**課題の条件**
韓国漁船の誤認拿捕を伝える記事を、最後の文の後から書き継ぐこと。

**提示された抜粋**
<<<<

16日、長崎県・対馬西の対馬海峡で、日本側EEZ(排他的経済水域)内での違法操業を疑って、第7管区海上保安本部(北九州市)が逃走した韓国漁船2隻を拿捕(だほ)したが、その後の調べで、韓国側EEZ内での操業と判明した。
レーダーの船影を見誤ったとみられ、7管は「あってはならないこと。誤認となって反省している」と述べている。
7管によると、16日午前10時半ごろ、対馬西約30キロ沖で、対馬海保の巡視艇「なつぐも」のレーダーが、日本側EEZ内で不審な船影を発見。現場に急行し、底引き網操業中の「第97セジン」など2隻(乗組員各約10人)から事情聴取しようと接近すると、網を揚げてともに逃走した。
2隻は午前11時20分ごろ、韓国側EEZ内で停船。7管側は、なつぐもなど巡視艇計3隻を横付けにして海上保安官計19人が乗り込んだ。

>>>>

**記録情報**
<<<<

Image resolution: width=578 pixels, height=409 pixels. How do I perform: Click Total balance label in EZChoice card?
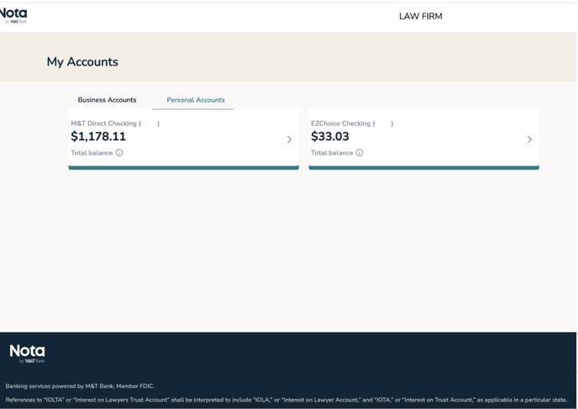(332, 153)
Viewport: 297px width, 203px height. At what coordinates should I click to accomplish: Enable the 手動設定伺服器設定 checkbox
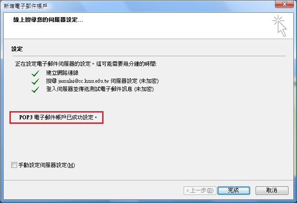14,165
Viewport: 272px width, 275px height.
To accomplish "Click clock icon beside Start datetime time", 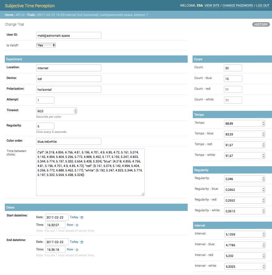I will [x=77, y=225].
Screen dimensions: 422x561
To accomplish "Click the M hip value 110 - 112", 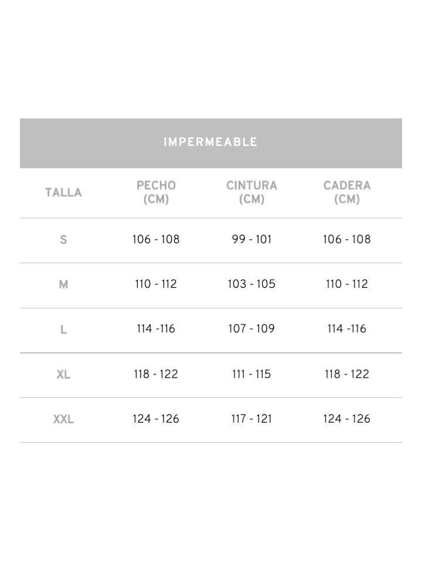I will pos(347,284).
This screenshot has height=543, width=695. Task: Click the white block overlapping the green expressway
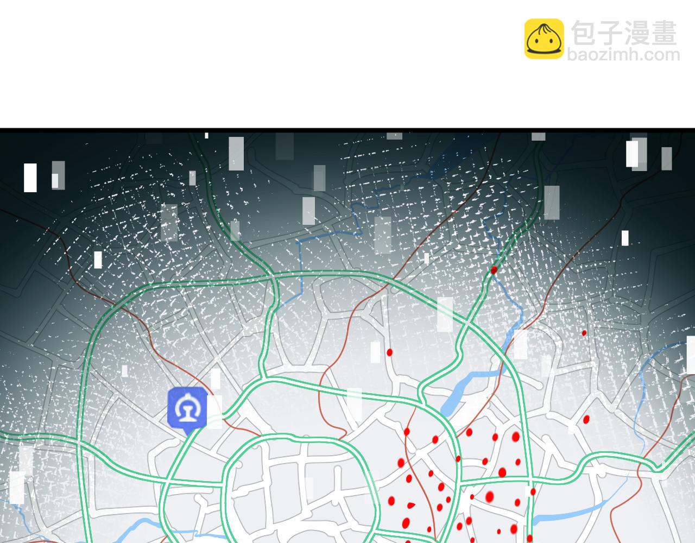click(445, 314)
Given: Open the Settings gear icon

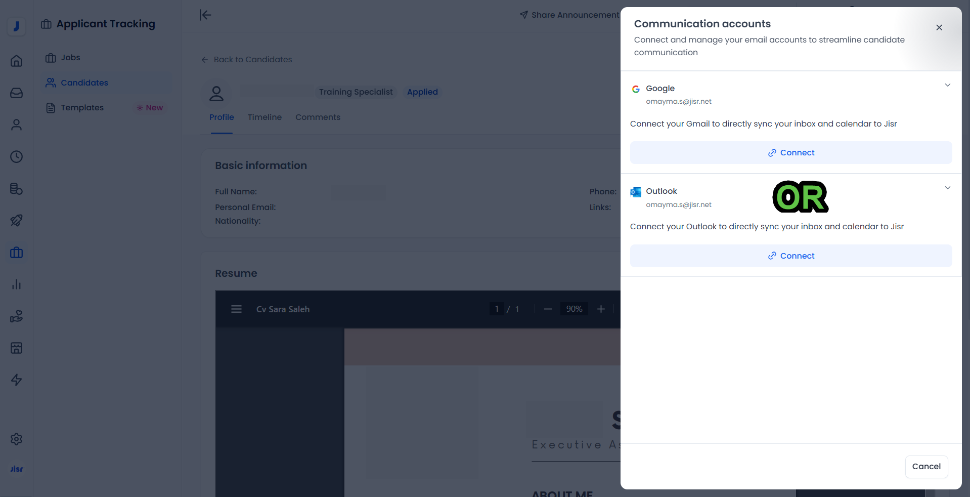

>>>>

**結果**
ところが、午後1時ごろ、第97セジンの乗組員が巡視艇とを結んでいたロープ4本を切り、海上保安官を乗せたまま約35分逃走。約7キロ北の韓国側EEZ内で警備艦に横付けし、船長が乗り移った。その後、巡視艇3隻も第97セジンに横付けした。漁船発見現場は、日韓EEZの境界付近だが、7管側が漁船のGPS(全地球測位システム)を調べると、日本側EEZに入った記録はなく、午後8時ごろ聴取を打ち切った。
レーダーに映っていた船は、この2隻以外の船とみられる。7管は「しっかりと確認してから停船命令を出すべきだった」と話している。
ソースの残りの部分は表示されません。